Q: I stopped taking Synthroid in October. Now (January), last couple of weeks, my hypo-t is beginning to act up. My father had the same hypo-thyroid and he died of cirrhosis of liver though he was a teetotaller. I always wonder if it had something to do with the thyroid medicine he was taking (harming the liver) though he was always under excellent conventional medical treatment.
I have to go to a doc, get the current TSH level tested, and then I am starting on iodine (whether the doc agrees or not).

Same fellow in a later email:
I got the iodine and was searching the web for the right dosage. But I came across contradictory statements—saying iodine is good for [both] hypothyroidism and hyperthyroidism. Now I am totally confused. Wondering if I should (be a good boy and) go back to Synthyroid?

A: I think you’ll have to decide if you’re going to take the plunge, and be prepared to weather the storm a little, although I recall you said earlier that you’d quit your meds in the fall. That may make the transition easier.

You know I have no credentials – just an inquisitive mind, some health challenges, a distrust of pharmaceuticals and what drives them ($$), as well as a sometimes-reckless courage! Just remember that even if you should throw something out of whack by trying this, things will go back to the status quo once you quit. But I really hope it works for you.
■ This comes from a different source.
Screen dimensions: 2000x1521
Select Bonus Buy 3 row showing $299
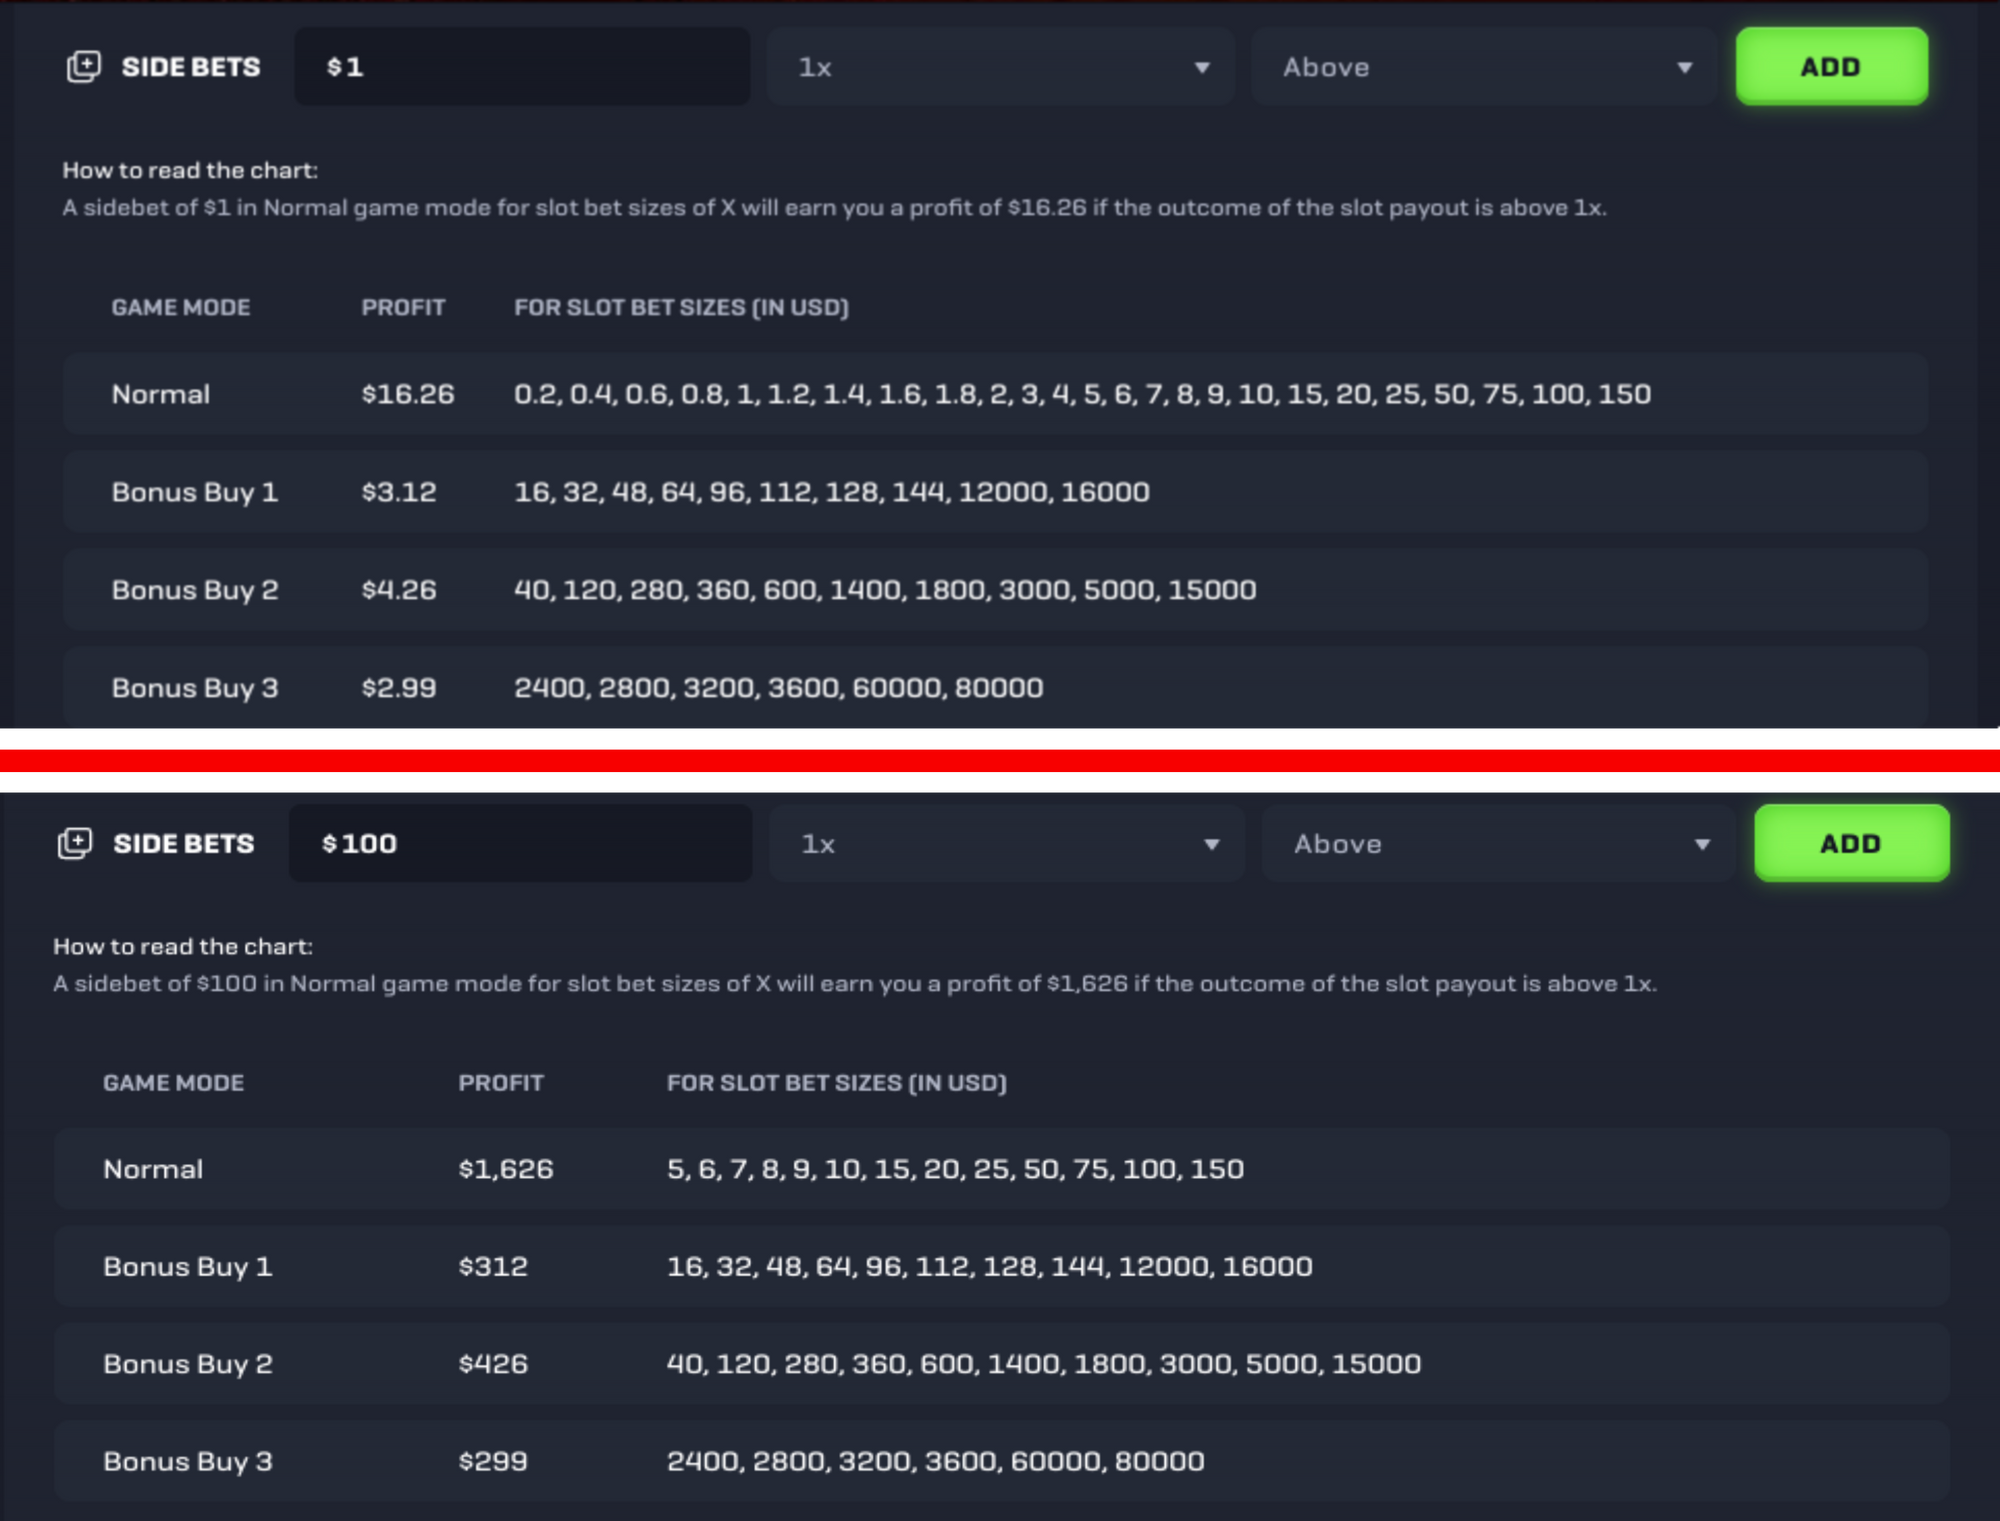click(1000, 1461)
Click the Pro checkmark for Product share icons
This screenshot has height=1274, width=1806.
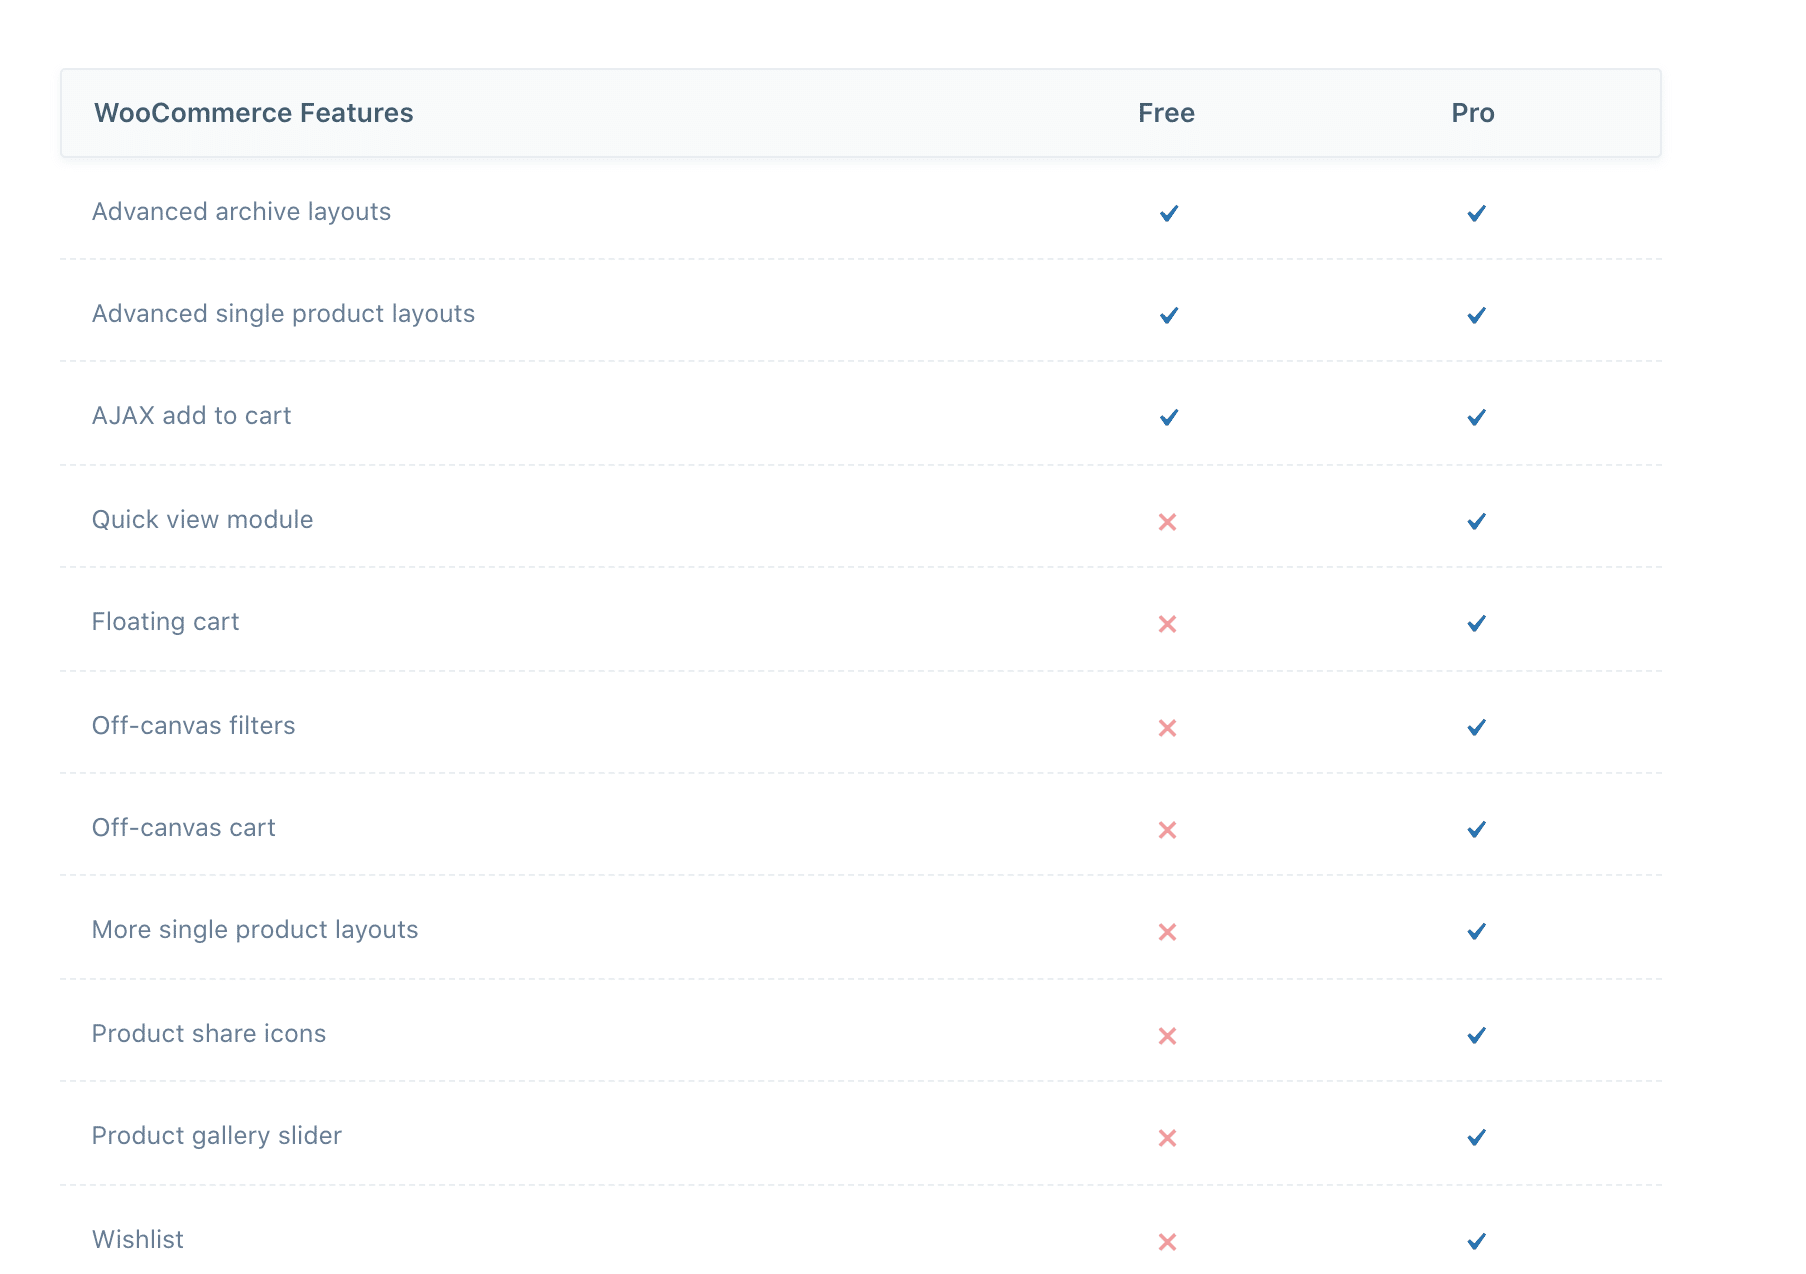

Q: I am reading with interest your blog on iodine. I was wondering how it would interact with the thyroid meds that I have been on for over 30 years.

A: Regarding your thyroid meds, it will probably mess them up, because likely, as your body starts to get the iodine it’s undoubtedly been lacking all these years, the response of the body is to say, “I’m getting too much Synthroid!” I think a response like this from your body would be a good thing, but if you tell your doctor you’re taking (or planning to take) iodine, he’ll probably try to dissuade you. It comes down to taking responsibility for our own health and being prepared to buck the mainstream once in a while.

Q: Hey, I made a bit of a mistake today: in my zeal, I thought I read one teaspoon [Lugol’s] in juice. Luckily that’s all I took, but I have been burping like crazy tonight, so I’m drinking lots of water ... oops!

A: Holy crow, girl! One teaspoon equals 5 mls equals 100 drops, which is 625 mg of iodine. Yes, you’d better drink lots of water. That’s way over (more than 6 times over) any maximum therapeutic dose I’ve ever read about. Excess is supposed to flush out in the urine, so flush away. But monitor how you feel. May God bless and keep you!


  1. Hi We have a book by Michael Murray N.D. who says overdosing on iodine can be dangerous and if the person is unconscious they should call a poison centre and take the person by ambulance to an emergancy room. In otherwords be careful!!
    If they are conscious call a poison centre.

  2. Rest assured, I was alarmed at how much Lugol's this woman had taken. But some hours had passed before she even wrote me. She was drinking lots of water, and with the exception of some belching had no negative effects. She had taken aroud 600 mg of iodine and potassium iodide. I don't know what an actual toxic dosage would be, but I see that in the event of exposure to radiation, people are given tablets containing 130 GRAMS of potassium iodine.